Try to imagine every comfort food staple in your life experience – BBQ ribs, veggie lo mein, sirloin steaks, cotija enchiladas, even chocolate cream pie – all under one roof, in unlimited portions, and you’ll have a pretty solid grasp of what a Vegas buffet looks like. It’s a shrine to the insatiable greed of the American gut, and after three weeks of eating a lot of salads, soups, and sandwiches on the road, I was ready for a night of indulgence. My first plate was a nutritionist’s worst nightmare, piled high with roasted kielbasa, tortilla chips, mashed potatoes with gravy, sauteed green beans, and – just for good measure – a turkey drumstick. It was deeply fulfilling, as long as I didn’t spend much time contemplating things like taste, texture, or origin.
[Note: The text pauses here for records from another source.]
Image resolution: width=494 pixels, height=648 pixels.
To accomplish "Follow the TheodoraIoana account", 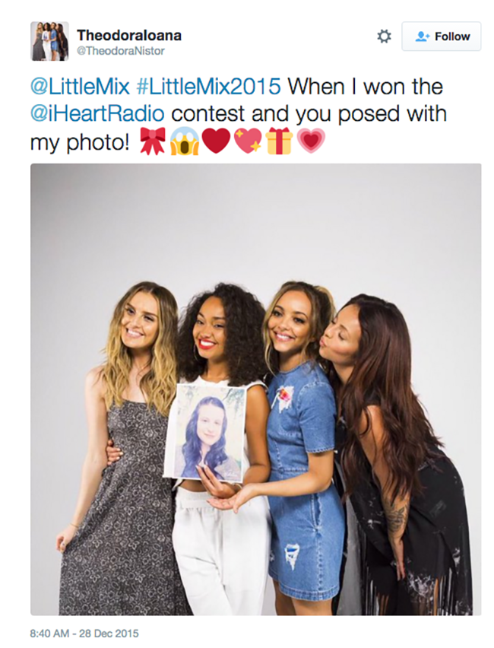I will (x=441, y=37).
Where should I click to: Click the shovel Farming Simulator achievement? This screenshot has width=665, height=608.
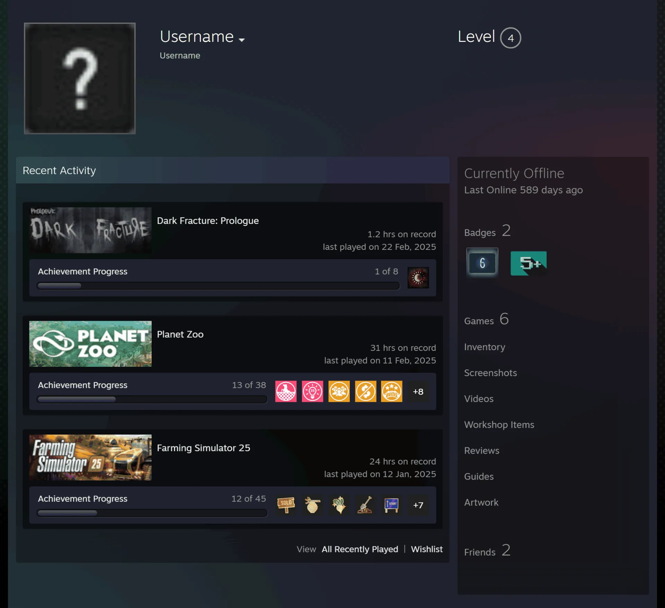pyautogui.click(x=365, y=505)

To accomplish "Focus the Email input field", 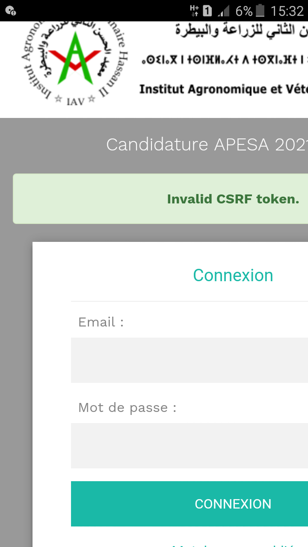I will [190, 360].
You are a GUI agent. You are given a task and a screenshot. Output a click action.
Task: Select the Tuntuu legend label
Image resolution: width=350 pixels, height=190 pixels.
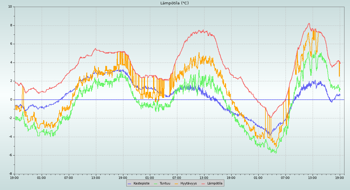pos(165,184)
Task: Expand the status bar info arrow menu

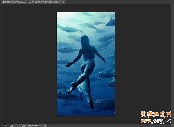Action: pyautogui.click(x=46, y=125)
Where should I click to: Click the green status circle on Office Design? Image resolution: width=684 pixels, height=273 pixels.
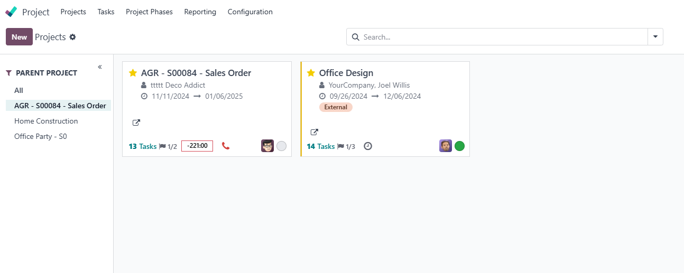(459, 146)
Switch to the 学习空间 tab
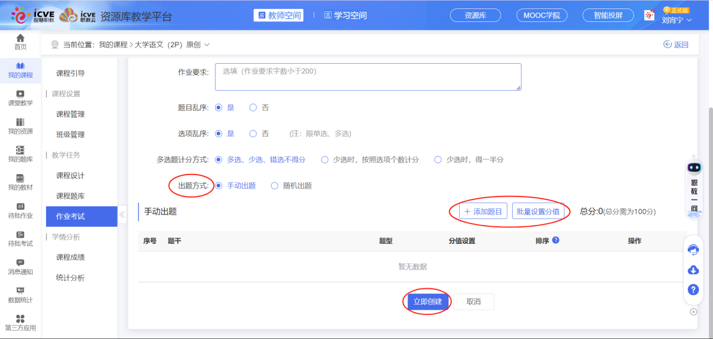Viewport: 713px width, 339px height. pos(345,16)
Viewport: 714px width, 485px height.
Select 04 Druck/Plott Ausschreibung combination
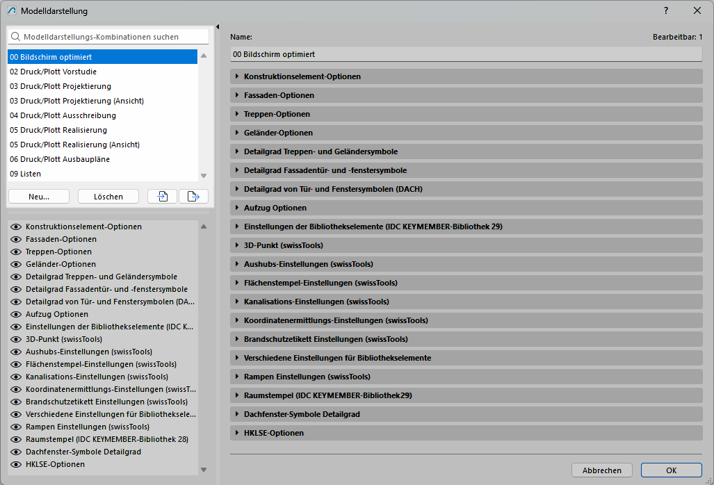click(x=63, y=115)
The cycle of consumption was monstrous. I’m embarrassed simply recalling it. Following suit with most of my fellow buffet patrons, I returned to the feeding trough for more platefuls of caloric excess. At some point, it stopped being pleasurable. I felt obligated to try everything in the place, even as my stomach protested, “What is this shit?!” Finally, barely able to form words with my mouth, I settled my bill and staggered back to the Golden Nugget.
I spent the rest of my time in Vegas laying on my bed, moaning softly and listening to my stomach make alarming, teutonic noises. I felt like I had eaten the contents of a cement mixer. And really, I no longer had any right to hold my head above the people seventeen floors below me, losing exorbitant sums of money at the blackjack tables or stocking up on four years’ worth of Yankee Candles. I may have beaten the house financially, but for one night – despite my pretensions, Vegas rewrote my value system.